Stored items from a collection:
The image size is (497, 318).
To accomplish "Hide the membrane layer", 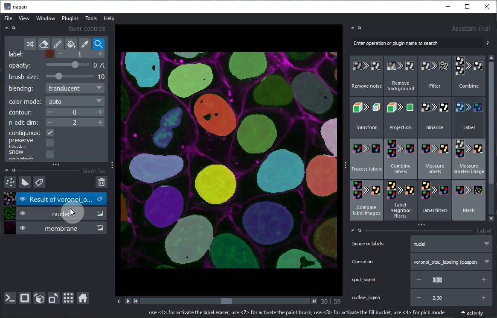I will [x=23, y=228].
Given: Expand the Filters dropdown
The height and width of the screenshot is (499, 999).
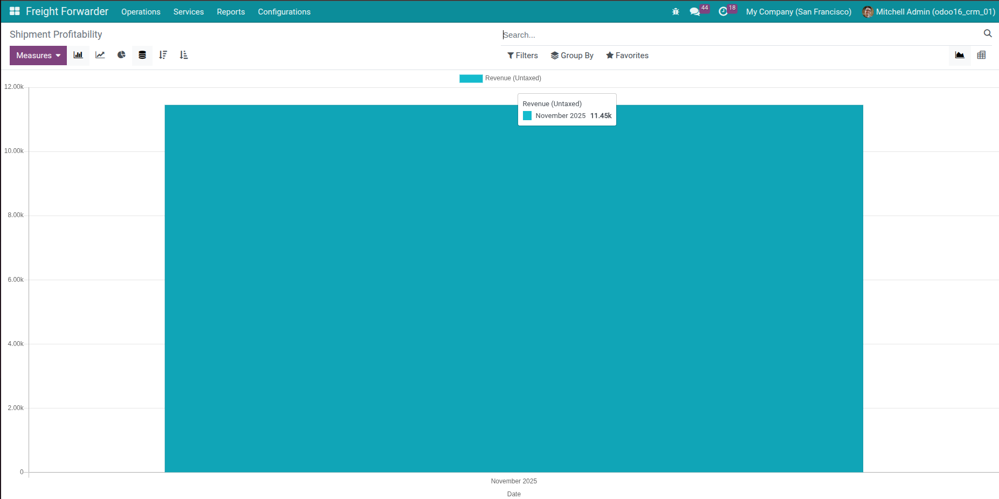Looking at the screenshot, I should point(522,56).
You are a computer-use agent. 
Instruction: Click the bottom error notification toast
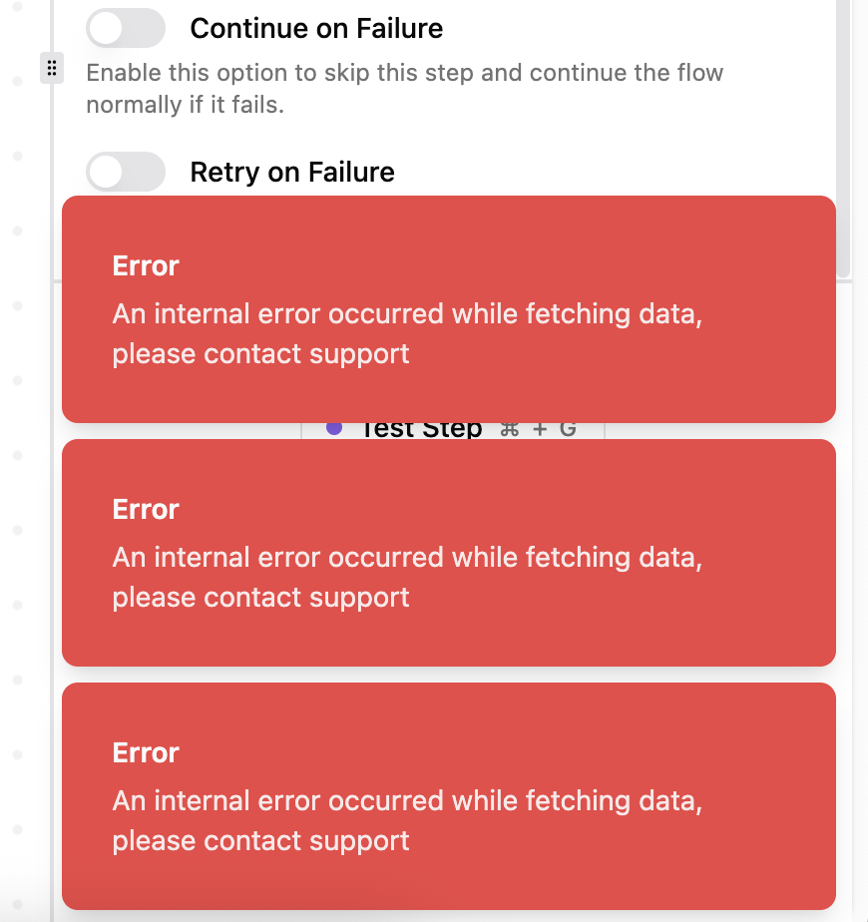coord(449,795)
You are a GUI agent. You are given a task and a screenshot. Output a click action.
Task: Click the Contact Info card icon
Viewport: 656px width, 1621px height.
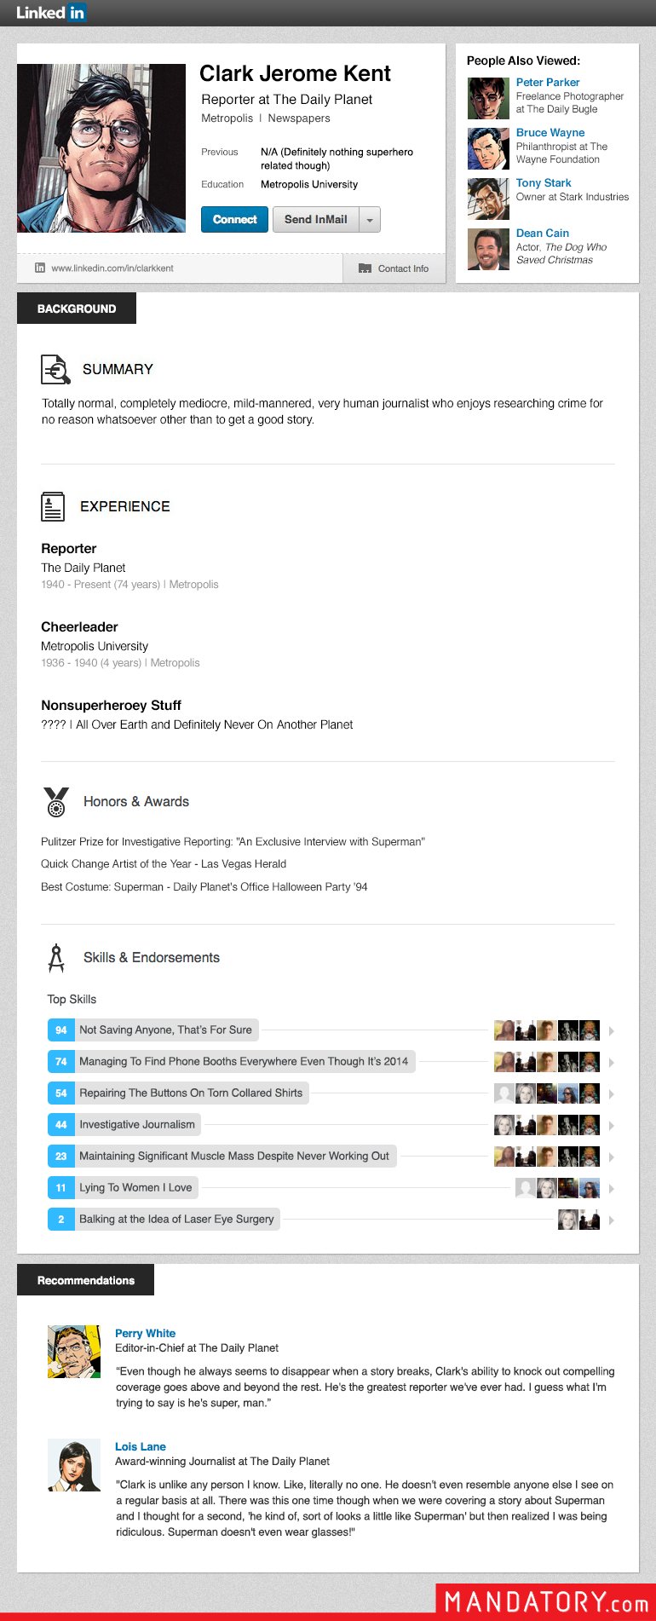[x=365, y=268]
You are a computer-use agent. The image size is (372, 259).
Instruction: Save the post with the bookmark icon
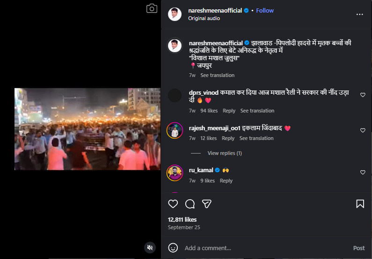[x=360, y=204]
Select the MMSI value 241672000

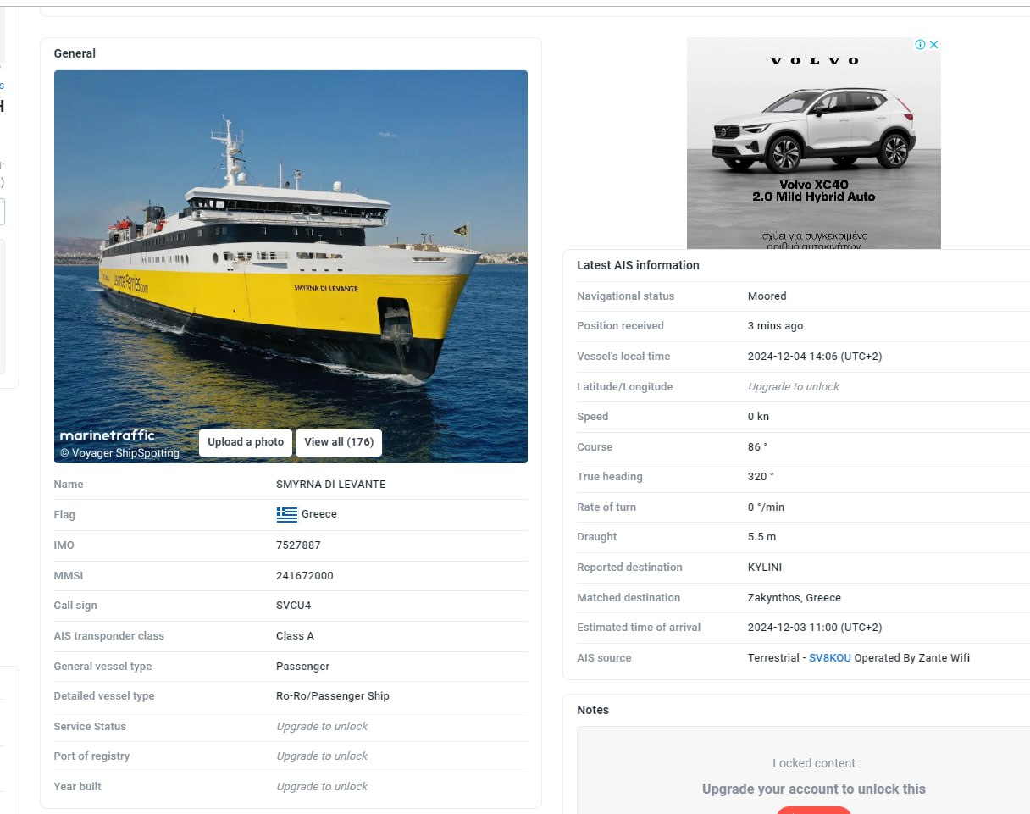305,576
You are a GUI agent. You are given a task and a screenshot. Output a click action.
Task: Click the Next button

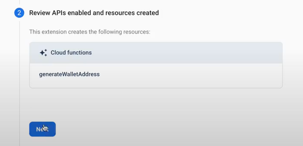pyautogui.click(x=43, y=129)
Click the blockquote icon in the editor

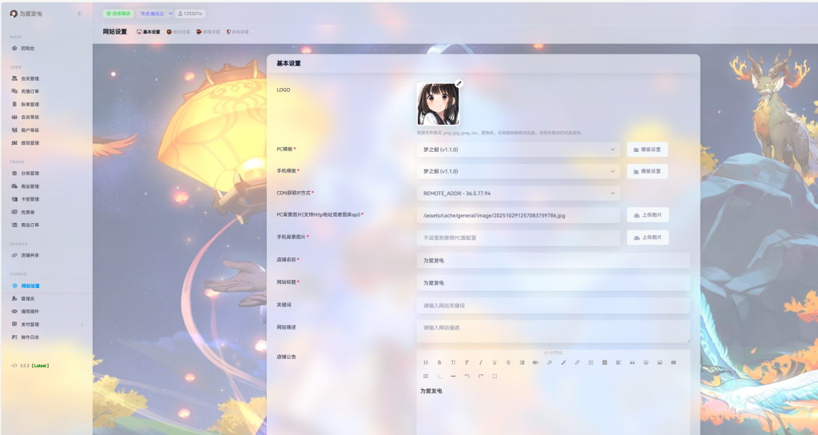(x=632, y=362)
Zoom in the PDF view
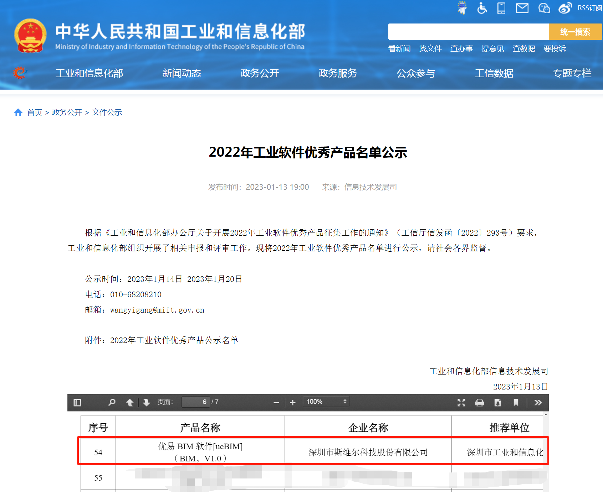The image size is (603, 492). [x=293, y=402]
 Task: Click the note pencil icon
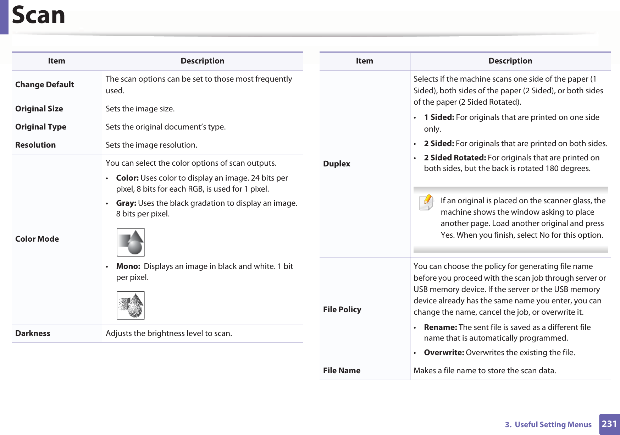click(426, 203)
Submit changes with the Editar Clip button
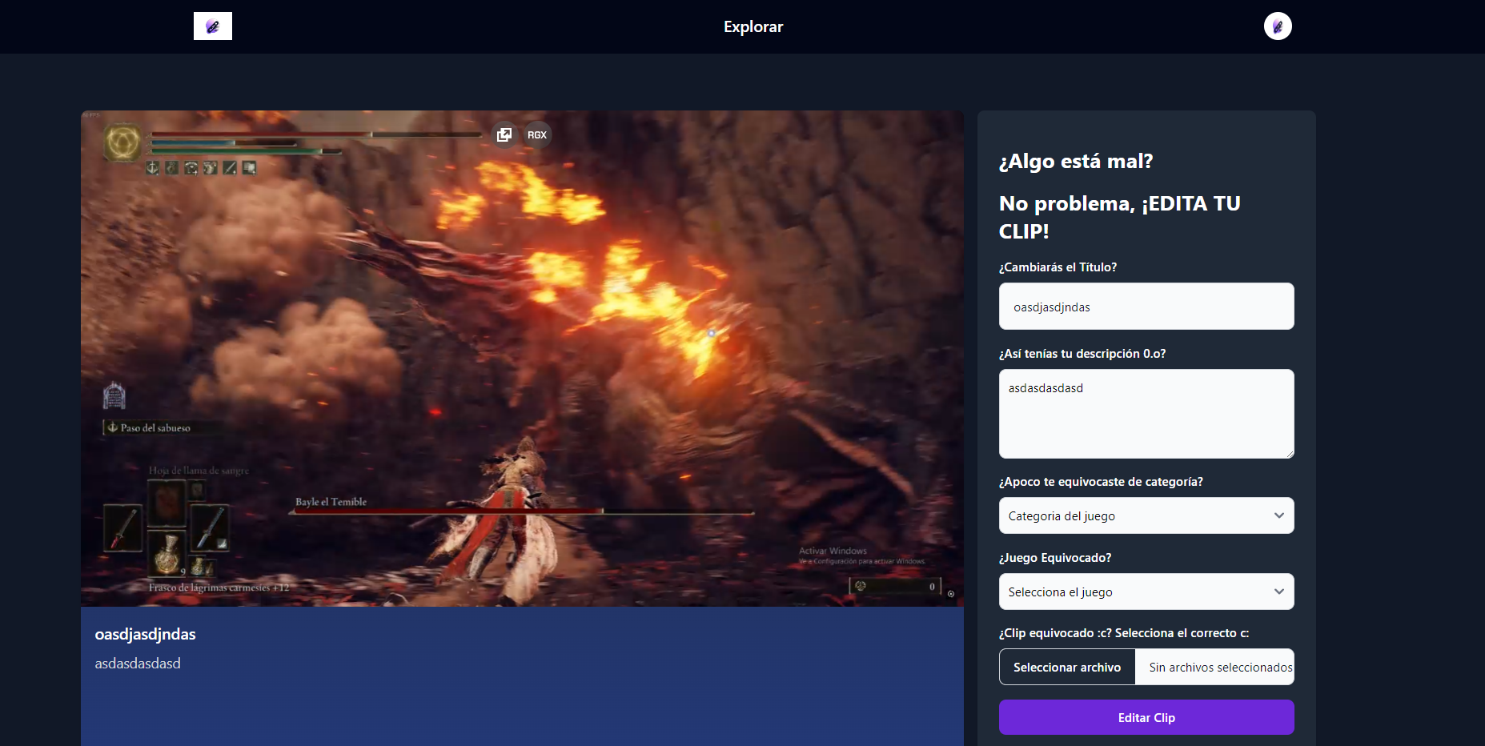 1146,717
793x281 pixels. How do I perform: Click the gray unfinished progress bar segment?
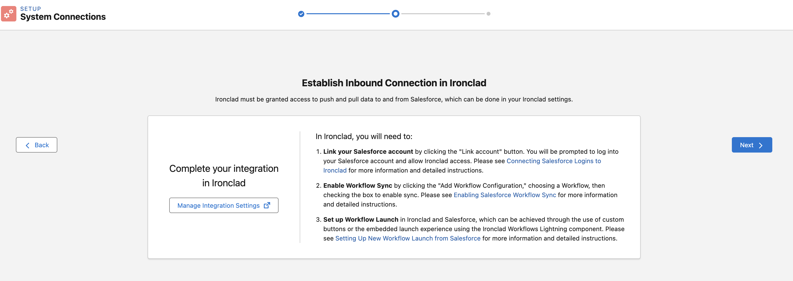pyautogui.click(x=443, y=14)
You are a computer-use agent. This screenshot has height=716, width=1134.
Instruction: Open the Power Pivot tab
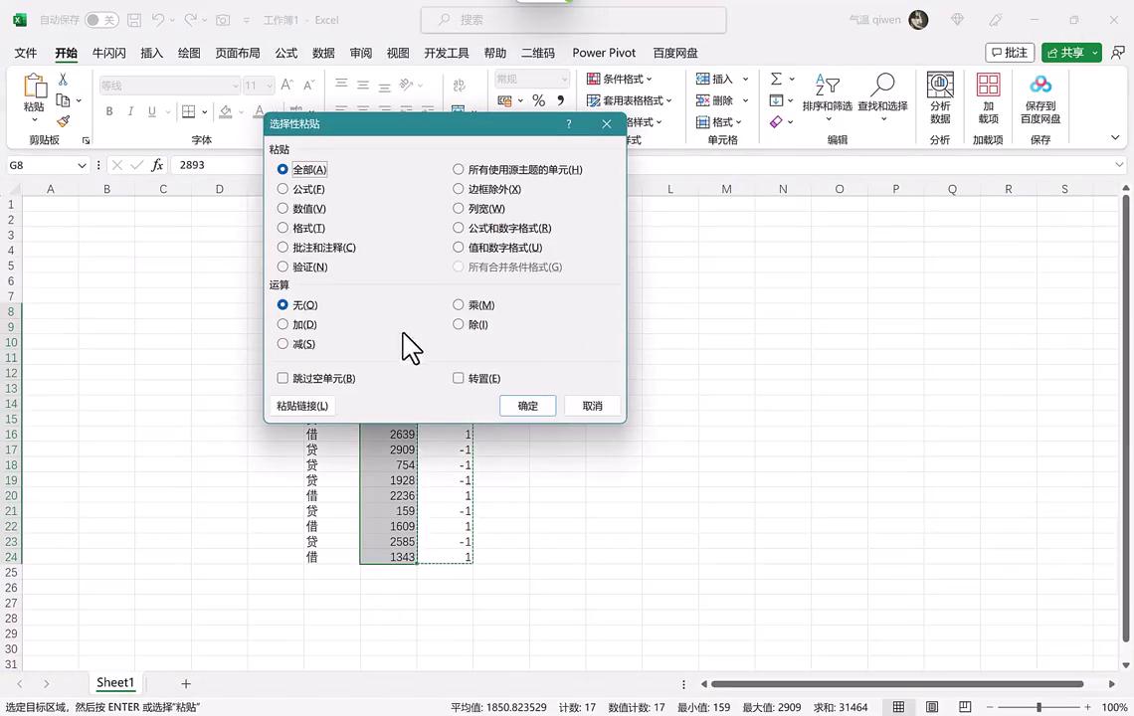tap(604, 53)
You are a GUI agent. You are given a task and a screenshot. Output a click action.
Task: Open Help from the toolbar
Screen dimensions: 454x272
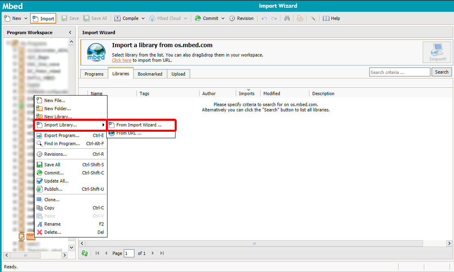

▶ **Assignment**
Write the lines from the one with "Viewport: 656px width, 1621px height." through the last line of the entries out again exactly, both ends included, and skip the pictures.

▶ **Result of the task**
Viewport: 656px width, 1621px height.
[x=365, y=268]
You are a computer-use agent. The image size is (372, 259).
Instruction: Save the post with the bookmark icon
[x=360, y=204]
Select the MMSI value 241672000

305,576
You are a GUI agent. You are given a task and a screenshot. Output a click action.
Task: Click the Next button

pyautogui.click(x=43, y=129)
Click the blockquote icon in the editor

(x=632, y=362)
Zoom in the PDF view
The image size is (603, 492). [x=293, y=402]
 Task: Click the note pencil icon
click(426, 203)
Submit changes with the Editar Clip button
 1146,717
793x281 pixels. How do I perform: Click the gray unfinished progress bar segment?
pyautogui.click(x=443, y=14)
You are a computer-use agent. This screenshot has height=716, width=1134.
Instruction: Open the Power Pivot tab
tap(604, 53)
You are a GUI agent. You are given a task and a screenshot. Output a click action.
Task: Open Help from the toolbar
Screen dimensions: 454x272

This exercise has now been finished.